_ACTIVITY_
Copy the listing exactly as given. Omit every picture.
==== EXTRACTED MATERIAL
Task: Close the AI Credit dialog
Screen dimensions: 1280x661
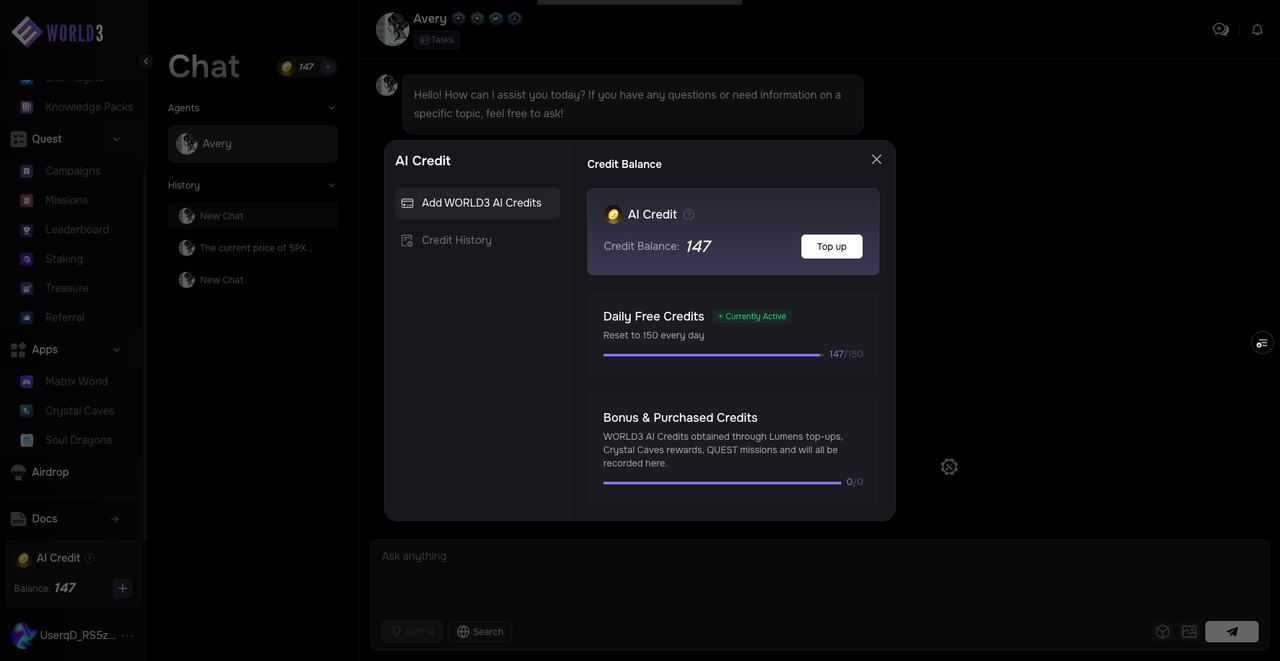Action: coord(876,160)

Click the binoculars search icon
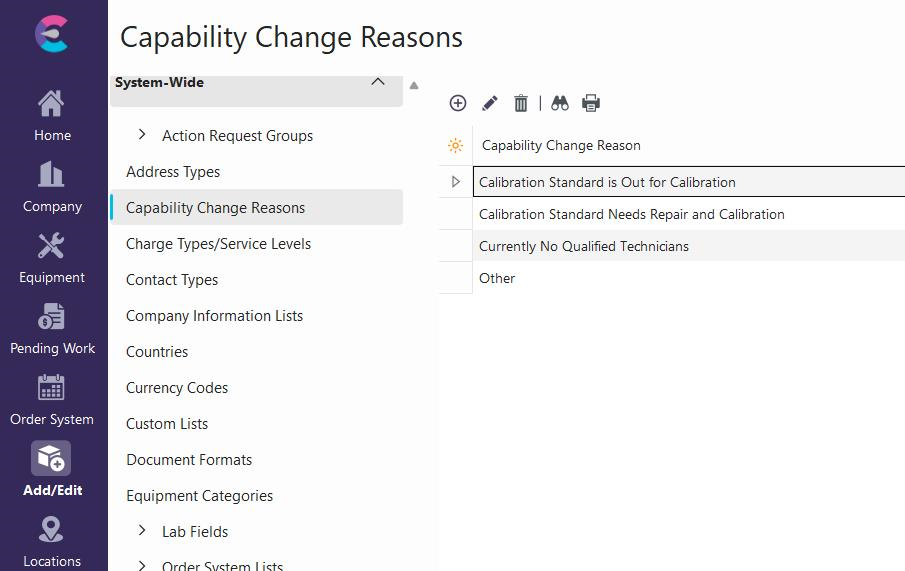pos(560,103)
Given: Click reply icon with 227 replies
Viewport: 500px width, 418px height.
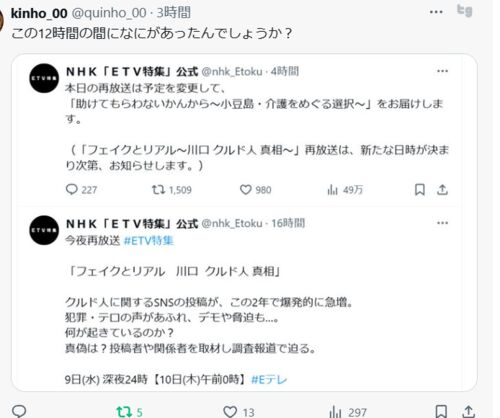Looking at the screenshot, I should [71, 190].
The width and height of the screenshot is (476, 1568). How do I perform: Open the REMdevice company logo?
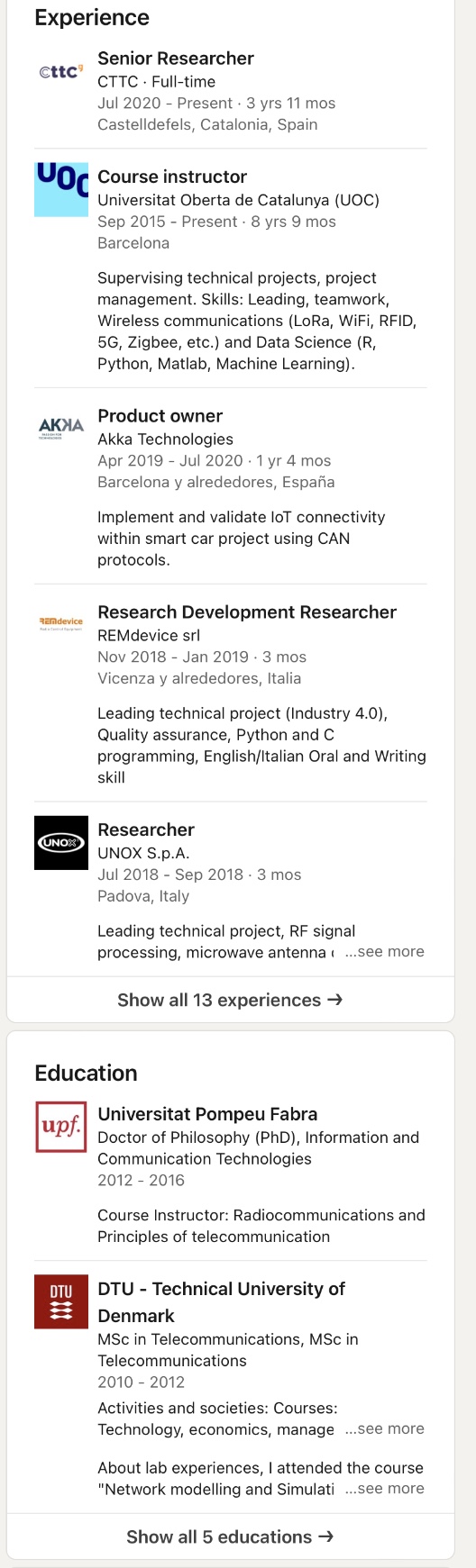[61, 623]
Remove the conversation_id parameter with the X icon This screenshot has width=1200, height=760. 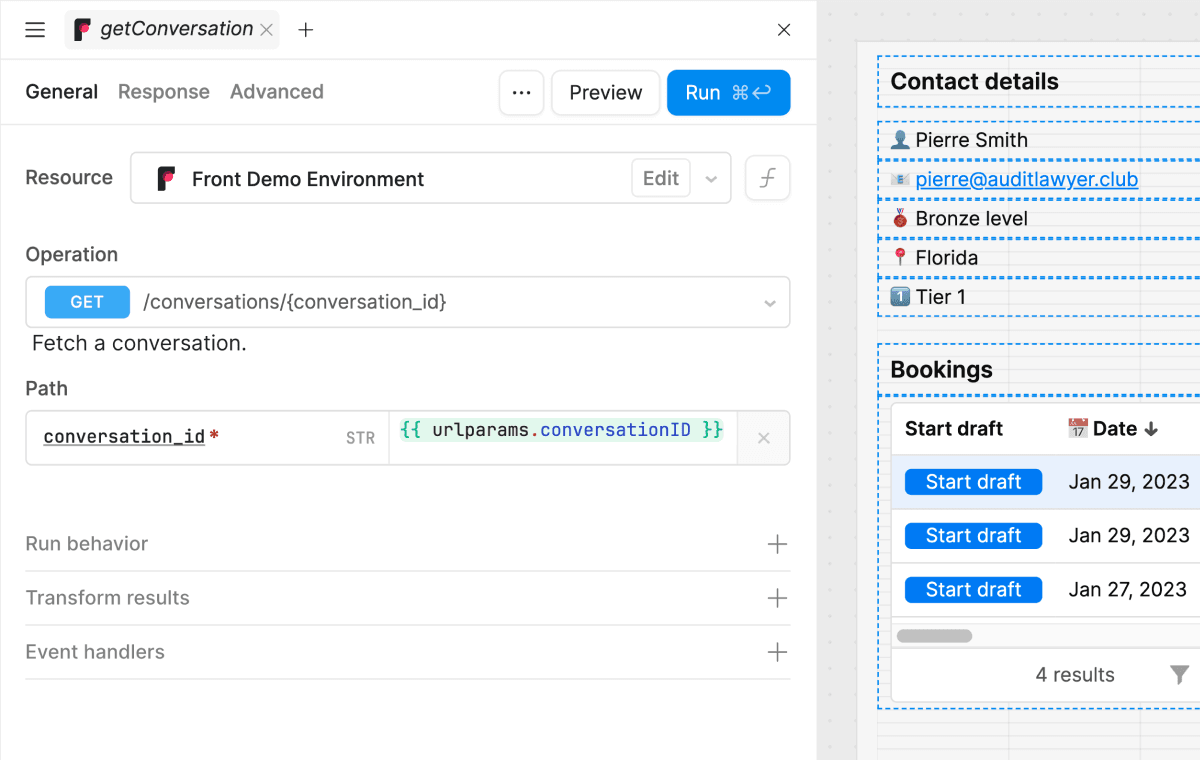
========
_EXERCISE OUTPUT_
Task: Close the AI Credit dialog
Screen dimensions: 1280x661
Action: coord(876,160)

Click the binoculars search icon
pos(560,103)
Given: Click reply icon with 227 replies
Viewport: 500px width, 418px height.
Looking at the screenshot, I should [71, 190].
The width and height of the screenshot is (476, 1568). How do I perform: Open the REMdevice company logo?
[61, 623]
Remove the conversation_id parameter with the X icon This screenshot has width=1200, height=760. 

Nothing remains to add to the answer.